Title:Sleep Bruxism in Children: A Narrative Review
Volume: 21
Issue: 1
Author(s): Alexander K.C. Leung*, Alex H.C. Wong, Joseph M. Lam and Kam L. Hon
Affiliation:
- Department of Pediatrics, The University of Calgary, Alberta Children’s Hospital, Calgary, Alberta, Canada
Keywords:
Bruxism, psychological stress, sleep hygiene, tooth grinding, tooth wear, hypertrophy.
Abstract:
Sleep bruxism, characterized by involuntary grinding or clenching of the teeth and/or by
bracing or thrusting of the mandible during sleep, is common in children. Sleep bruxism occurs
while the patient is asleep. As such, diagnosis can be difficult as the affected child is usually unaware
of the tooth grinding sounds.
This article aims to familiarize physicians with the diagnosis and management of sleep bruxism in
children.
A search was conducted in May 2023 in PubMed Clinical Queries using the key terms “Bruxism”

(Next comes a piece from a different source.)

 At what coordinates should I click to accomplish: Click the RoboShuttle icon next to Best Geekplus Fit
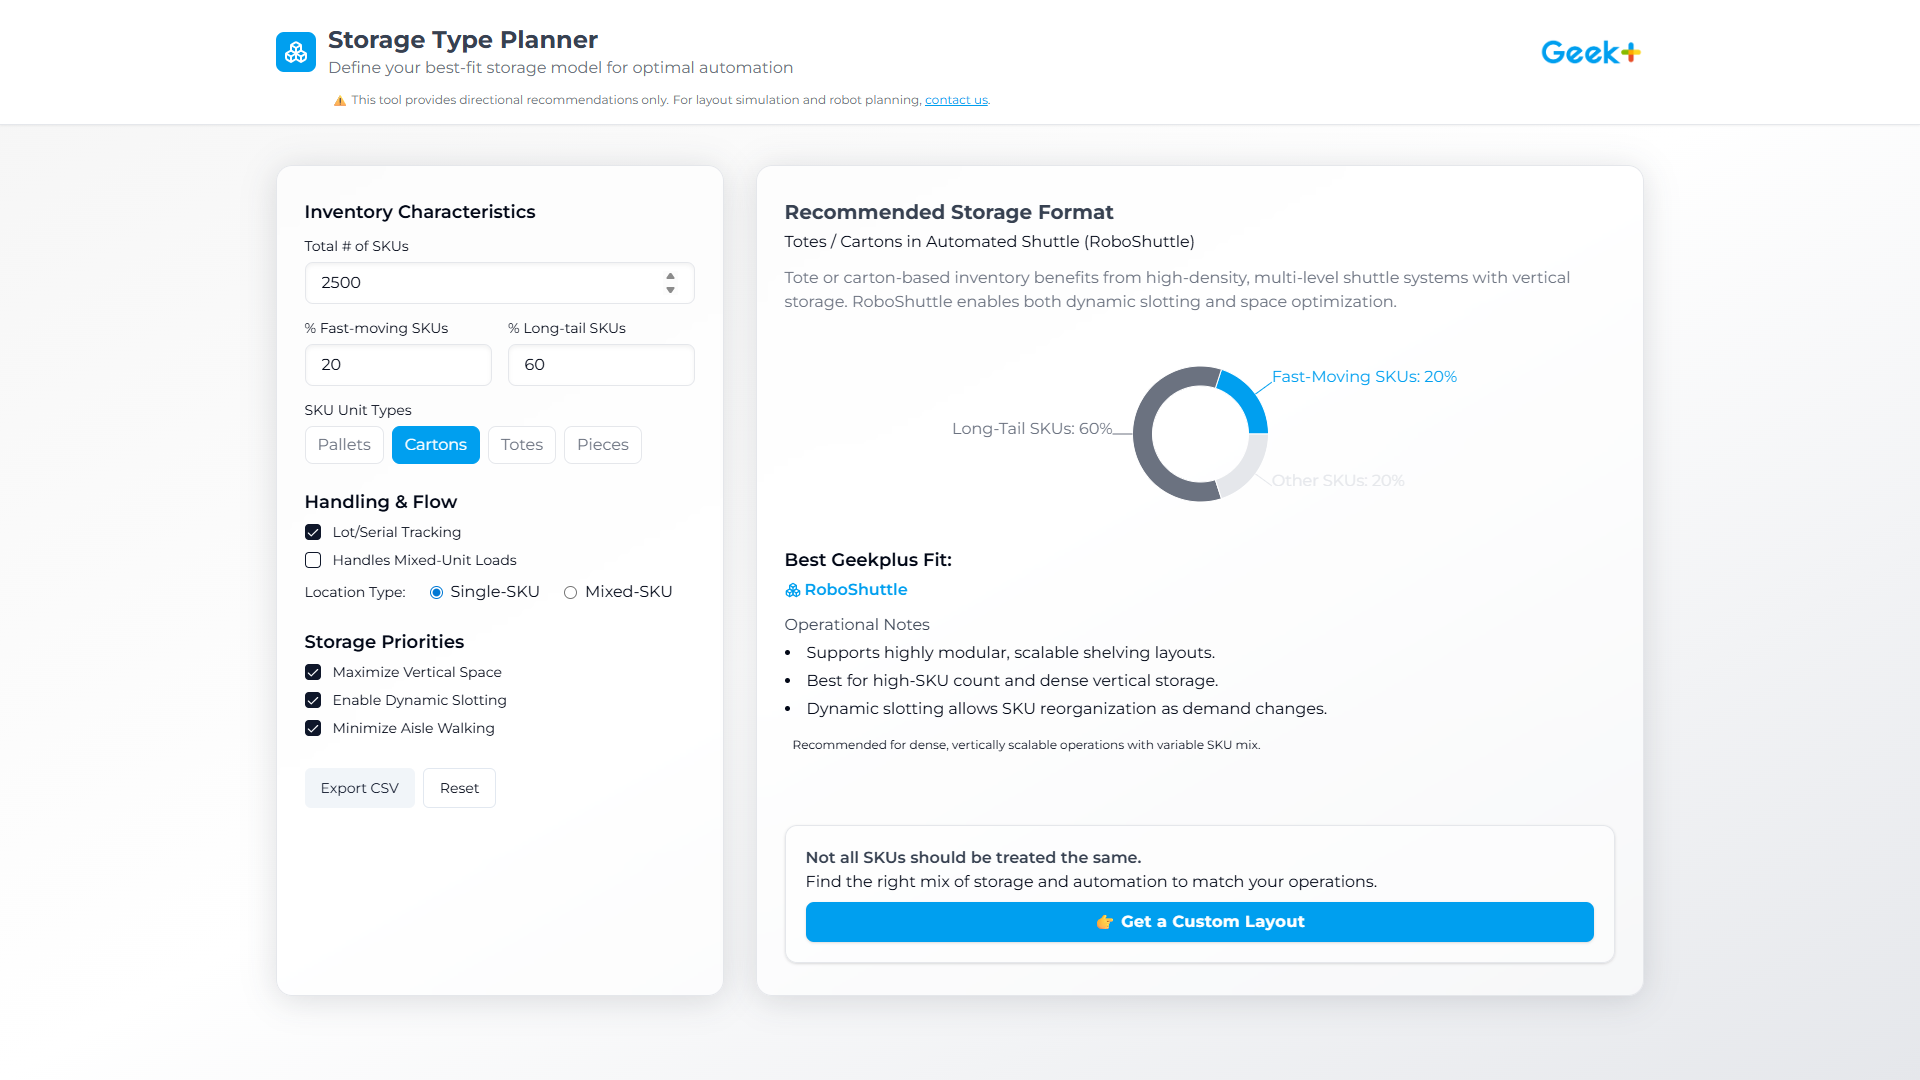tap(791, 590)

OR “Teeth grinding” AND “sleep”. The search strategy included all observational studies, clinical
trials, and reviews published within the past 10 years. Only papers published in the English literature
were included in this review.
According to the International classification of sleep disorders, the minimum criteria for the diagnosis
of sleep bruxism are (1) the presence of frequent or regular (at least three nights per week for at
least three months) tooth grinding sounds during sleep and (2) at least one or more of the following
(a) abnormal tooth wear; (b) transient morning jaw muscle fatigue or pain; (c) temporary headache;
or (d) jaw locking on awaking. According to the International Consensus on the assessment of bruxism,
“possible” sleep bruxism can be diagnosed based on self-report or report from family members
of tooth-grinding sounds during sleep; “probable” sleep bruxism based on self-report or report
from family members of tooth-grinding sounds during sleep plus clinical findings suggestive of
bruxism (e.g., abnormal tooth wear, hypertrophy and/or tenderness of masseter muscles, or
tongue/lip indentation); and “definite” sleep bruxism based on the history and clinical findings and
confirmation by polysomnography, preferably combined with video and audio recording. Although
polysomnography is the gold standard for the diagnosis of sleep bruxism, because of the high cost,
lengthy time involvement, and the need for high levels of technical competence, polysomnography
is not available for use in most clinical settings. On the other hand, since sleep bruxism occurs
while the patient is asleep, diagnosis can be difficult as the affected child is usually unaware of the
tooth grinding sounds. In clinical practice, the diagnosis of sleep bruxism is often based on the history
(e.g., reports of grinding noises during sleep) and clinical findings (e.g., tooth wear, hypertrophy
and/or tenderness of masseter muscles).
In childhood, sleep-bruxism is typically self-limited and does not require specific treatment. Causative
or triggering factors should be eliminated if possible. The importance of sleep hygiene cannot
be over-emphasized. Bedtime should be relaxed and enjoyable. Mental stimulation and physical activity
should be limited before going to bed. For adults with frequent and severe sleep bruxism who
do not respond to the above measures, oral devices can be considered to protect teeth from further
damage during bruxism episodes. As the orofacial structures are still developing in the pediatric
age group, the benefits and risks of using oral devices should be taken into consideration. Pharmacotherapy
is not a favorable option and is rarely used in children. Current evidence on the effective
interventions for the management of sleep bruxism in children is inconclusive. There is insufficient
evidence to make recommendations for specific treatment at this time.